### EXERCISE BRIEF
Place the records below, from the line containing "You are a computer-use" through the final line of the records inclusive, into a JSON list of strings with one string per line, omitting blank lines. Leave the pictures out of the answer.

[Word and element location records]
══════════════════════════════
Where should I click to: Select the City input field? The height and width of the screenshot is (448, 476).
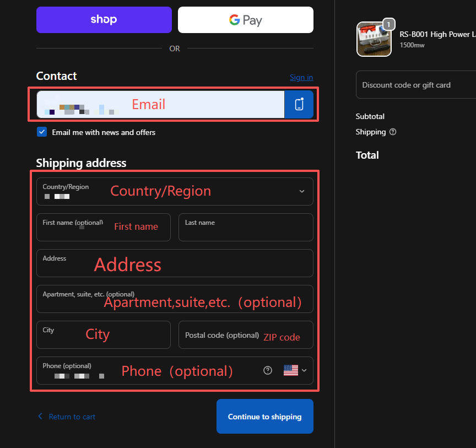(103, 335)
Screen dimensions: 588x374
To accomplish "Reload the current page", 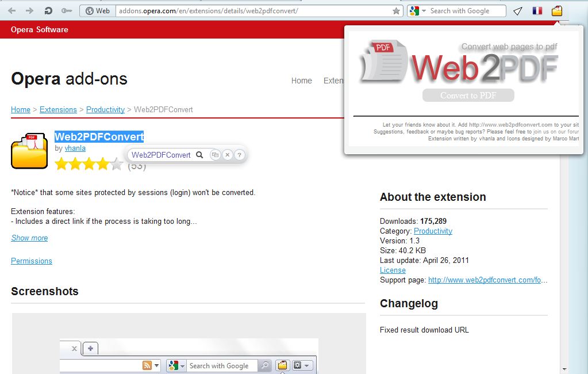I will click(47, 10).
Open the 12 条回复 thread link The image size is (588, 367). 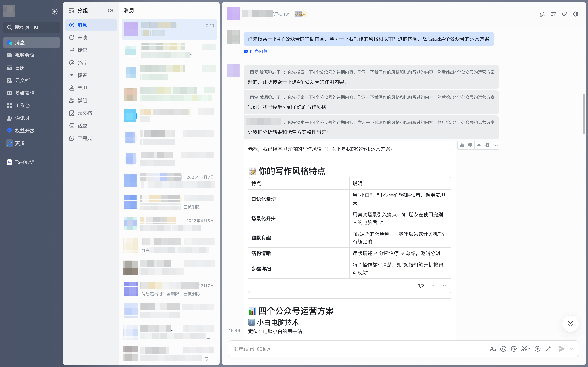(x=255, y=51)
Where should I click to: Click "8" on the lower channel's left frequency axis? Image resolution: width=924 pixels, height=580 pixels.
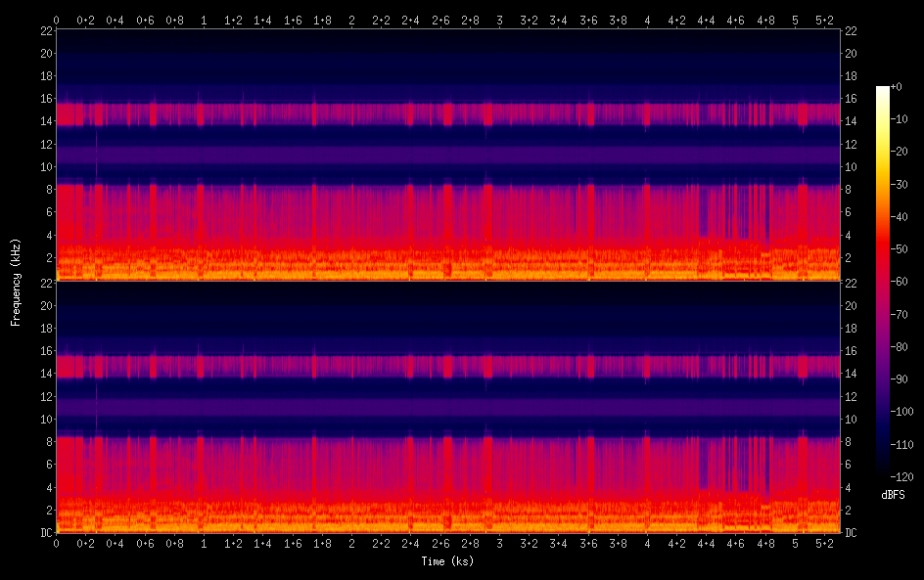click(46, 442)
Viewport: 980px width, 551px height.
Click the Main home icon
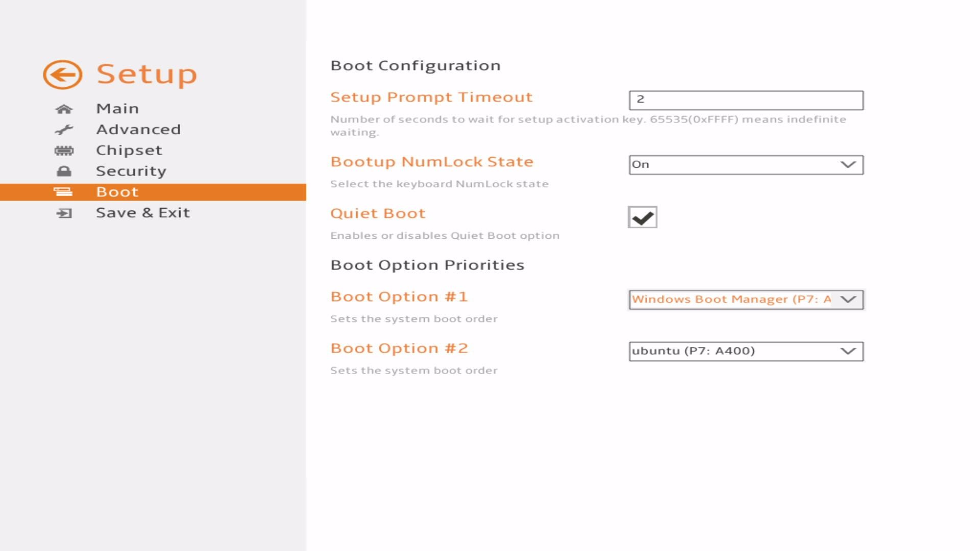coord(64,109)
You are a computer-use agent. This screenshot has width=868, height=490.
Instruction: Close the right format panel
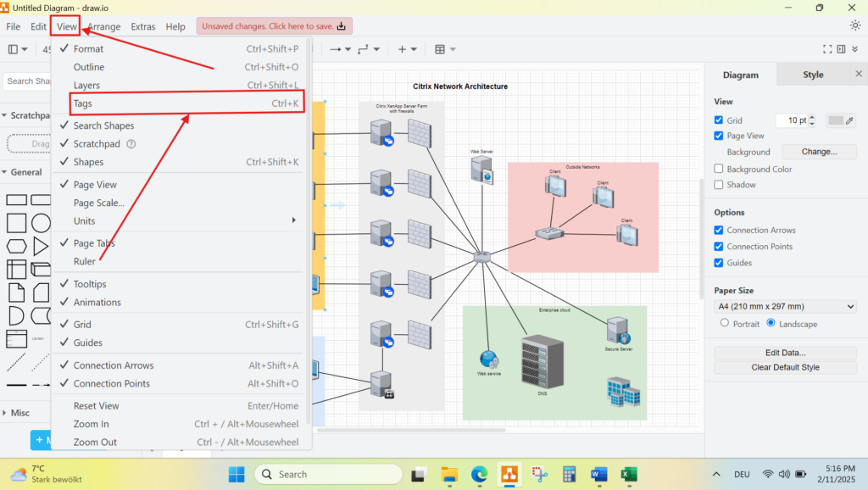pyautogui.click(x=854, y=75)
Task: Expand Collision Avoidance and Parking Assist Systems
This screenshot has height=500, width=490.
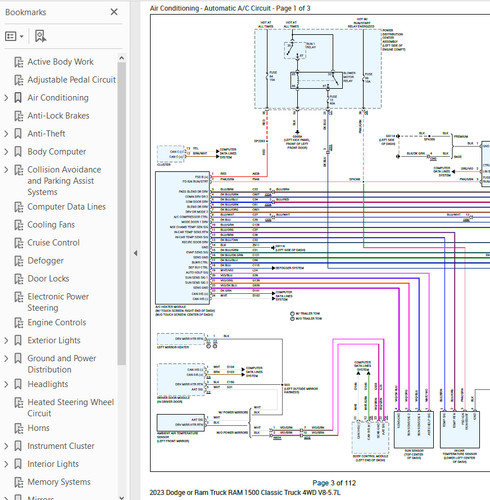Action: pyautogui.click(x=6, y=170)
══════════════════════════════
### FULL SOLUTION
[
  "You are a computer-use agent. This screenshot has width=868, height=490.",
  "Instruction: Close the right format panel",
  "pyautogui.click(x=854, y=75)",
  "Task: Expand Collision Avoidance and Parking Assist Systems",
  "This screenshot has height=500, width=490.",
  "Action: pyautogui.click(x=6, y=170)"
]